→ **Required work**: Repeat the rows from the line containing "Where should I click to: Click the step" through the final row, swapping "Pause" for "Stop" and keeping everything else unchanged.

Source data
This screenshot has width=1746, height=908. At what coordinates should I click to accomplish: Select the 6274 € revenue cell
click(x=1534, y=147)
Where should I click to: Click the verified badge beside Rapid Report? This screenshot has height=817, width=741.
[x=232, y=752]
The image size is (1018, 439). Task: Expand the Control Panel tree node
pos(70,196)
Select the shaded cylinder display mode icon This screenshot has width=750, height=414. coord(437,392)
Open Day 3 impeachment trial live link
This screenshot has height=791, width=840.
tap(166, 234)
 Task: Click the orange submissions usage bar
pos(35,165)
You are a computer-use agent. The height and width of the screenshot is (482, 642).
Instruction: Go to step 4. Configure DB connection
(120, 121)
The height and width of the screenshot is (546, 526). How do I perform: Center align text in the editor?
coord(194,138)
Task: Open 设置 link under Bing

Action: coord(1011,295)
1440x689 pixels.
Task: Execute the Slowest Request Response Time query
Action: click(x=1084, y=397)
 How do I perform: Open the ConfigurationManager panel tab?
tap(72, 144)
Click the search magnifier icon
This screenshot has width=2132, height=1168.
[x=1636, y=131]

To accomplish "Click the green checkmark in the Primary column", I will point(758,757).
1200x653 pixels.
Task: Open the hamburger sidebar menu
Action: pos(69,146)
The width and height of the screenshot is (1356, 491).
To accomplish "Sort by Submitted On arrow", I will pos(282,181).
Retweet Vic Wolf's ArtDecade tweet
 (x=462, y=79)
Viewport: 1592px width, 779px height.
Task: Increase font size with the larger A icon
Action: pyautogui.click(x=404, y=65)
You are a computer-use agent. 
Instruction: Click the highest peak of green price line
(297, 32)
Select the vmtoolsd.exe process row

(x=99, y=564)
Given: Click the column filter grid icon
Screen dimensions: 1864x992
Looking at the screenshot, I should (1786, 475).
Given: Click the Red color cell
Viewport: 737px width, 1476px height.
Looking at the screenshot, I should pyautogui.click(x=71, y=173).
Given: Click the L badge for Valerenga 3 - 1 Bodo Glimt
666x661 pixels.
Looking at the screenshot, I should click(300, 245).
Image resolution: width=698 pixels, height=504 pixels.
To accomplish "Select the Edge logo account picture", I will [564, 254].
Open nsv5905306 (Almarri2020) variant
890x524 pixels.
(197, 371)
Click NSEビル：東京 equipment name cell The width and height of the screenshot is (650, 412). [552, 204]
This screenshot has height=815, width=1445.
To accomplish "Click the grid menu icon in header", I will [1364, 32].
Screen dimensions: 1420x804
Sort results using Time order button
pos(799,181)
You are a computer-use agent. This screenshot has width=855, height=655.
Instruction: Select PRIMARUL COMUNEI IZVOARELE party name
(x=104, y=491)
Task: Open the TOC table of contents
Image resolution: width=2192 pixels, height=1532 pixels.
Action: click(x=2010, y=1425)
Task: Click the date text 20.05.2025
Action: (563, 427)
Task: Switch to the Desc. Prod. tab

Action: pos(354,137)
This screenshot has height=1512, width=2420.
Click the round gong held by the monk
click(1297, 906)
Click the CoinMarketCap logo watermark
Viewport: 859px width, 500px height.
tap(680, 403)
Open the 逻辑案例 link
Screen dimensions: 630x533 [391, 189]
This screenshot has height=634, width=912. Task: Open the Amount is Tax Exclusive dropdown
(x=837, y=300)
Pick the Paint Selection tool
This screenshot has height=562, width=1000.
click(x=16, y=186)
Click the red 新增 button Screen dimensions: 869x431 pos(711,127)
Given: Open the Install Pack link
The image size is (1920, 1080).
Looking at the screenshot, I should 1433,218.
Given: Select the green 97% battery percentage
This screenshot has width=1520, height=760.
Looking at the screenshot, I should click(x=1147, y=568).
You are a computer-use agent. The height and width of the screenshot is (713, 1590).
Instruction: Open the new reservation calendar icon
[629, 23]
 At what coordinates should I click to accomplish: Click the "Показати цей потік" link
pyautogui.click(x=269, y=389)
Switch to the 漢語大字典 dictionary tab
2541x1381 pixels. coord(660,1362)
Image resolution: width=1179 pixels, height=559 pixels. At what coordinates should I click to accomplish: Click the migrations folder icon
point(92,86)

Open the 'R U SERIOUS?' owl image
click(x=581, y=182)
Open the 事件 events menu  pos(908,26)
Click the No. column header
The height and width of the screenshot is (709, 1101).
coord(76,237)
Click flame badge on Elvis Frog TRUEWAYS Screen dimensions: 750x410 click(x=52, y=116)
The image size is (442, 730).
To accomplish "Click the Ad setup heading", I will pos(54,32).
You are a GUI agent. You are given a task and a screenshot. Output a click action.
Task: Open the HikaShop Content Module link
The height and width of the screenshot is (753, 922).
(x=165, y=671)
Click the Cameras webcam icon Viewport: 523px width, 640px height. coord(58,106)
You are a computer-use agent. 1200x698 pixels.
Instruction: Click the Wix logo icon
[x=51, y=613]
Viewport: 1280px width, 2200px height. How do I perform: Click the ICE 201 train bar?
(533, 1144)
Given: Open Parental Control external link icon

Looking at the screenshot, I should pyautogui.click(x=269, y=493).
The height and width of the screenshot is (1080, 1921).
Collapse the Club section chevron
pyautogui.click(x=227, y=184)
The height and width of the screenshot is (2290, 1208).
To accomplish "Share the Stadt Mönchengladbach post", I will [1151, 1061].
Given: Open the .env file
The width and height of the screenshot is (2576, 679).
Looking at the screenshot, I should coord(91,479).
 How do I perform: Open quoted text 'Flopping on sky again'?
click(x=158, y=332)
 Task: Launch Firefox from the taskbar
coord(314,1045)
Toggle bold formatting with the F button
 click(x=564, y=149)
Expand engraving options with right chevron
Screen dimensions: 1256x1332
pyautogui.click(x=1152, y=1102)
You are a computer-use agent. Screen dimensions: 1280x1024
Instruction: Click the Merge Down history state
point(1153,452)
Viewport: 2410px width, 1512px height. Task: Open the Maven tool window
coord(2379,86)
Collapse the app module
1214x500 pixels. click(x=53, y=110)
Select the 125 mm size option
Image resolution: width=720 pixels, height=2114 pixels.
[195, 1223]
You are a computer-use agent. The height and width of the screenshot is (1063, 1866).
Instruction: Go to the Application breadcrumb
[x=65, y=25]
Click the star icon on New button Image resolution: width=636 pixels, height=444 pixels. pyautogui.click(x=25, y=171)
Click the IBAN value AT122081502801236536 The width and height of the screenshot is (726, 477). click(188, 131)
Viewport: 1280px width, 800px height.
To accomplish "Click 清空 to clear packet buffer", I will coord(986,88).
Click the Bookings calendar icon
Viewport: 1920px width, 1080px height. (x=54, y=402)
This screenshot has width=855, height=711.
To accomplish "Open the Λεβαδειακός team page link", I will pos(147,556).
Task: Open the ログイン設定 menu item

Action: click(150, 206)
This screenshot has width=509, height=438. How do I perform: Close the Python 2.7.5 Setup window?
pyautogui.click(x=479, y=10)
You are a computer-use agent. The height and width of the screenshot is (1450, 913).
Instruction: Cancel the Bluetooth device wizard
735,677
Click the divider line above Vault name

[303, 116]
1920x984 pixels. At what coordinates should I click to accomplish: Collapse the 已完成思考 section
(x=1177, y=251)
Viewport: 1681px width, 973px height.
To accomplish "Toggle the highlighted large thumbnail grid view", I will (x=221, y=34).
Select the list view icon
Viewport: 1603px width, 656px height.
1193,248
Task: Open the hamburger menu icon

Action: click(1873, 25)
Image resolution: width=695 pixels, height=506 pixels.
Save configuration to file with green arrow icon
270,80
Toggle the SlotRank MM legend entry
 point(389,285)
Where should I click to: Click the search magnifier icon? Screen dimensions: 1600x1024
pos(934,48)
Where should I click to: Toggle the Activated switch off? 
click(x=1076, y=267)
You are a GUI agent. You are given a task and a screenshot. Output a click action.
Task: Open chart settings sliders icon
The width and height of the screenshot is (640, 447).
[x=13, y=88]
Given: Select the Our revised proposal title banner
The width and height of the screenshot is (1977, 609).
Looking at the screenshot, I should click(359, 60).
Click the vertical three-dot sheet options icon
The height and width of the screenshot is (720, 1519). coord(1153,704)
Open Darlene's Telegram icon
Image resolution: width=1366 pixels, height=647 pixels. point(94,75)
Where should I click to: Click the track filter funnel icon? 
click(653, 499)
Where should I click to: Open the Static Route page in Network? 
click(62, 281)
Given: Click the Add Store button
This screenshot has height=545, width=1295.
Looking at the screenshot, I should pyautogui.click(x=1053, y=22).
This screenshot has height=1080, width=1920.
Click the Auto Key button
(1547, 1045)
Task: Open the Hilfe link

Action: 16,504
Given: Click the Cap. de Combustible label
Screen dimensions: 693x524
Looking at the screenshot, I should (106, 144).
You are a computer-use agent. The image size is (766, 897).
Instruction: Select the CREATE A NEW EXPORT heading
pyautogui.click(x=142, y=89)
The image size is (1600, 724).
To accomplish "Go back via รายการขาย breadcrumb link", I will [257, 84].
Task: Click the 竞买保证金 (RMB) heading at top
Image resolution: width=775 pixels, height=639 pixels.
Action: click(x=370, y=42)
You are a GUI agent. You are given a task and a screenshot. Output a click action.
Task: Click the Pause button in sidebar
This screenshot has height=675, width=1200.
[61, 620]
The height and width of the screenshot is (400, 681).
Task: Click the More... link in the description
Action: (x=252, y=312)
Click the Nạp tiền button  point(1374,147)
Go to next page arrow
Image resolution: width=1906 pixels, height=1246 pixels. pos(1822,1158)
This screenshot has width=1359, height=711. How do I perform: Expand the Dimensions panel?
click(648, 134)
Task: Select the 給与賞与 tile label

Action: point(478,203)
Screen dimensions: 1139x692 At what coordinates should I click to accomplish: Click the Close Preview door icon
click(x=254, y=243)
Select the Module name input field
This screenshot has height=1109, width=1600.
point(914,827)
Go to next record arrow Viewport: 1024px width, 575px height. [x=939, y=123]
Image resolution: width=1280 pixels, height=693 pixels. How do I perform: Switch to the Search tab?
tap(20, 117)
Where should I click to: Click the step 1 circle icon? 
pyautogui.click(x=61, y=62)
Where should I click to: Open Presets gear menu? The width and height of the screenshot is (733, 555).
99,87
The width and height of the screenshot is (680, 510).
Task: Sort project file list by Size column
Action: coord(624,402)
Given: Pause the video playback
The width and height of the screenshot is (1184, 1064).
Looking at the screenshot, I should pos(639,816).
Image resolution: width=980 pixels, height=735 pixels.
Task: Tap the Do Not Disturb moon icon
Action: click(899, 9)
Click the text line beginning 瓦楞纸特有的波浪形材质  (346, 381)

→ **Result**:
Where should I click to: Click the step 1 circle icon? 
pyautogui.click(x=61, y=62)
Where should I click to: Open Presets gear menu? The width and height of the screenshot is (733, 555).
99,87
The width and height of the screenshot is (680, 510).
Task: Sort project file list by Size column
Action: coord(624,402)
Given: Stop the video playback
The width and height of the screenshot is (1184, 1064).
Looking at the screenshot, I should pos(639,816).
Image resolution: width=980 pixels, height=735 pixels.
Task: Tap the Do Not Disturb moon icon
Action: click(899, 9)
Click the text line beginning 瓦楞纸特有的波浪形材质  (346, 381)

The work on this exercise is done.